O que é “Desenvolvimento de conceito”?

(20 de julho de 2020)

Desenvolvimento de conceito é a Fase 0.1 de a projeto. A fase 0 é o ímpeto inicial – a semente – que muitas vezes vem codificada, velada, simbolizada como uma espécie de cartilha que é subconscientemente interpretada pelas emoções como “importante”. James Joyce chamou a extensão total desse êxtase, essa interrupção do pensamento verbal , “Parada estética”. É a ideia, palavra, frase, imagem ou proto-conceito que perfura o véu da miopia monótona de sua recursão mental e conota algo novo, provoca aquele momento “a-ha” ou “eureka” nas profundezas da centrífuga de seu sistema nervoso central, ou pelo menos o interrompe brevemente. Sua respiração engata, seu pulso acelera e você sente, por um momento, que viu Deus.

Mas o que você viu? Às vezes, não é nada. Às vezes, é apenas uma imagem de um sonho, persistente como um efeito colateral, um vapor que turva sua manhã até ser lavado por café e e-mail Às vezes, o insight 0.0 cutuca-o através da semiose de ler um livro, um lampejo de algo intangível e pessoal surgindo ortogonalmente de seu continuum mental.

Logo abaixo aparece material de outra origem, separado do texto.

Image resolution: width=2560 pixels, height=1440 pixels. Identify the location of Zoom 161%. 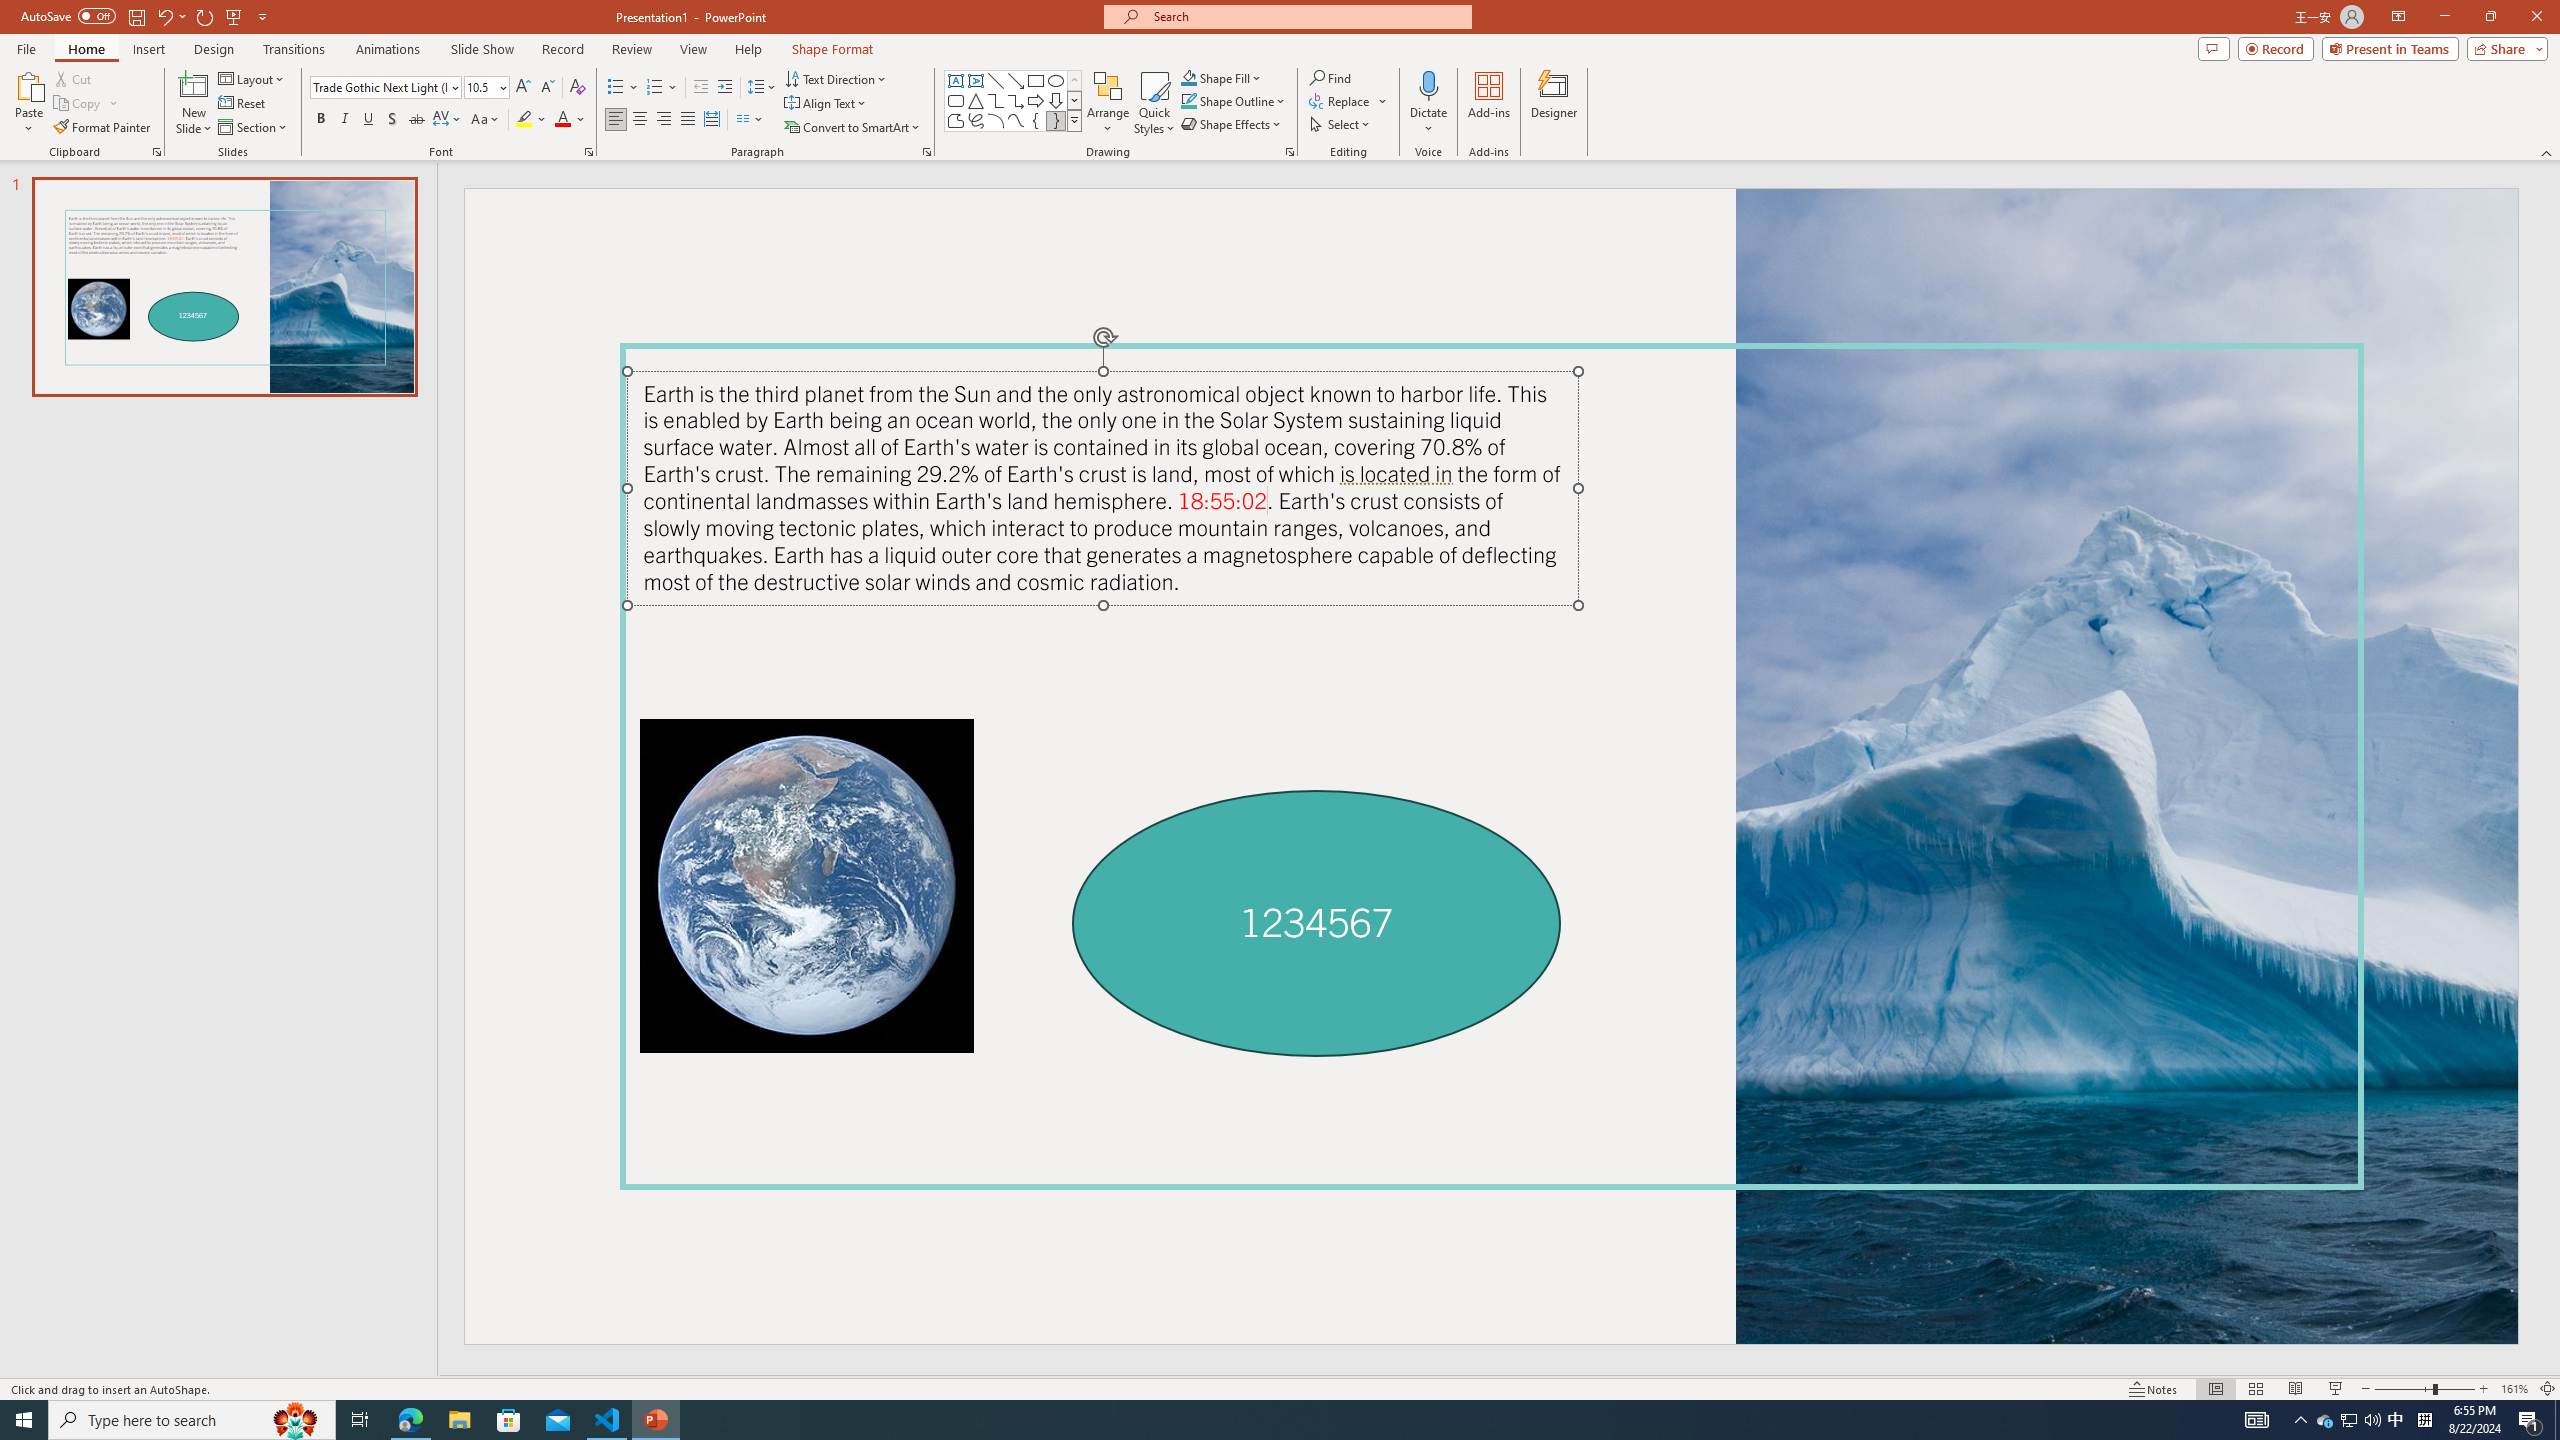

Ele ameaça se erguer e toma conta de toda a sua vida, mas, é claro, como toda inspiração, você imediatamente a bloqueia e embalsama na densa discursividade da distração. Se encontrar Deus é um processo de anamnésia, de “perder sua amnésia”, de lembrar , então todo o seu ser – seu modo padrão – é dedicado a continuar a esquecer. Nada sobre sua mente consciente, sua construção de personalidade, sua autoimagem, quer que você se lembre de qualquer coisa sugerida por este totem intruso.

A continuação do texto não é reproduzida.